> [TEXT SHOWN]
========================================
The article proceeded with his thoughts on the matter, but that is not what interested me about it. At the very end, he says: “It’s extremely unlikely that if we were to discover a civilization or entity that was not from this planet, that they would not be far beyond where we are technologically.” That is the article’s closing quote, the one that is supposed to leave the reader thinking “Wow,” but it left me wondering “Why?”
We have no reason to think that such a civilization would be so vastly superior to us, especially if we were the ones to discover them. It is a statement of blind faith. Impey’s dogmatic confidence on the subject of the superiority of alien races seemed a funny thing coming from someone who was so agnostic about God, for whose existence or non-existence we have so much evidence. And yet so many secular people of scientific bent seem to find in the heavens that which they do not find on earth.
They find God, of a sort. “I consider myself a spiritual person,” the evolutionist philosopher Michael Shermer said in an interview with the Rocky Mountain News. “I have an awe of nature, a sense of transcendence when I see an eclipse or a Hubble space telescope photograph. These things all generate a sense of transcendence, spirituality, every bit as warm and fuzzy and religious as when I was a religious person.” There is, he continues, “a source of transcendence and it’s evolution; these deep-seated moral sentiments were given to us as members of the species by evolution.”
========================================
> [DATA SHOWN]
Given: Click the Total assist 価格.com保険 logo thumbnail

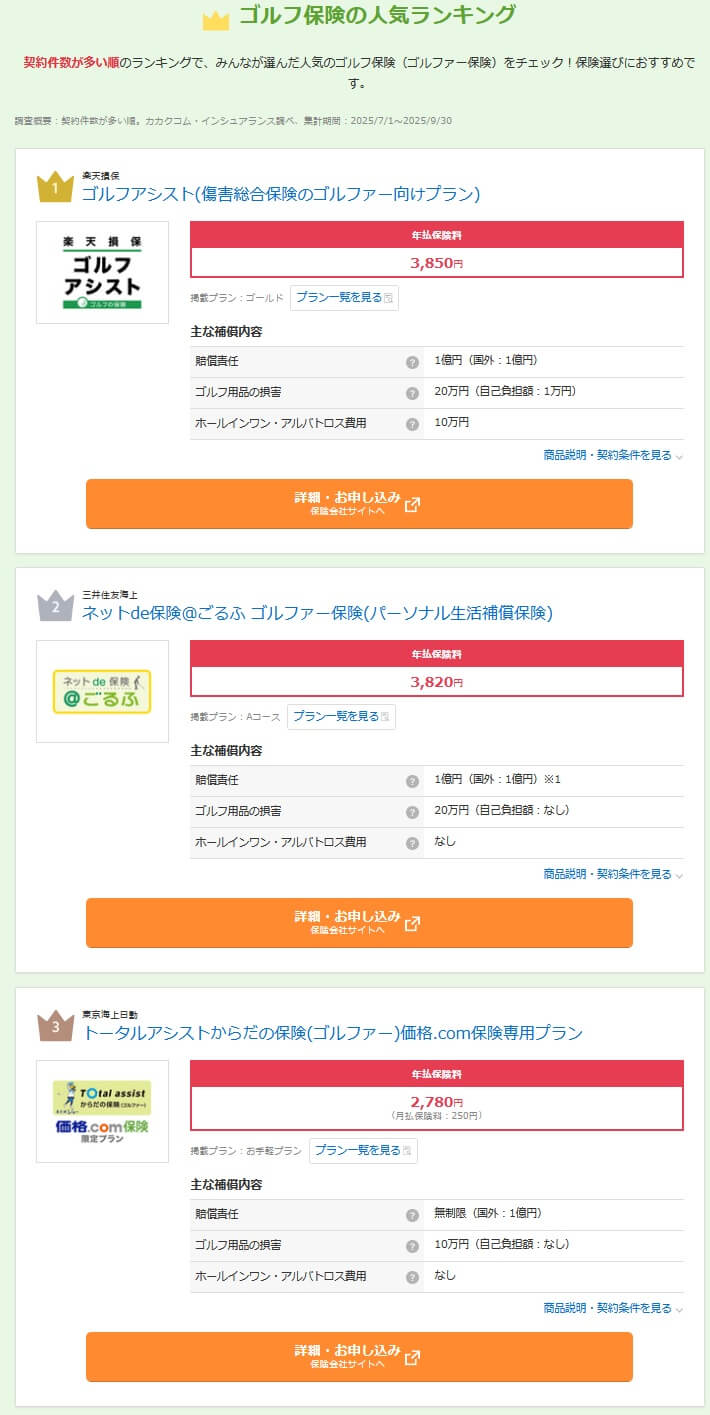Looking at the screenshot, I should click(x=103, y=1111).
========================================
> [DIRECTIVE] In the passage on alien civilizations, copy the part starting with "We have no reason" and going on through "find on earth.", swapping "blind faith" for "unfounded belief".

> [WRITTEN ANSWER]
We have no reason to think that such a civilization would be so vastly superior to us, especially if we were the ones to discover them. It is a statement of unfounded belief. Impey’s dogmatic confidence on the subject of the superiority of alien races seemed a funny thing coming from someone who was so agnostic about God, for whose existence or non-existence we have so much evidence. And yet so many secular people of scientific bent seem to find in the heavens that which they do not find on earth.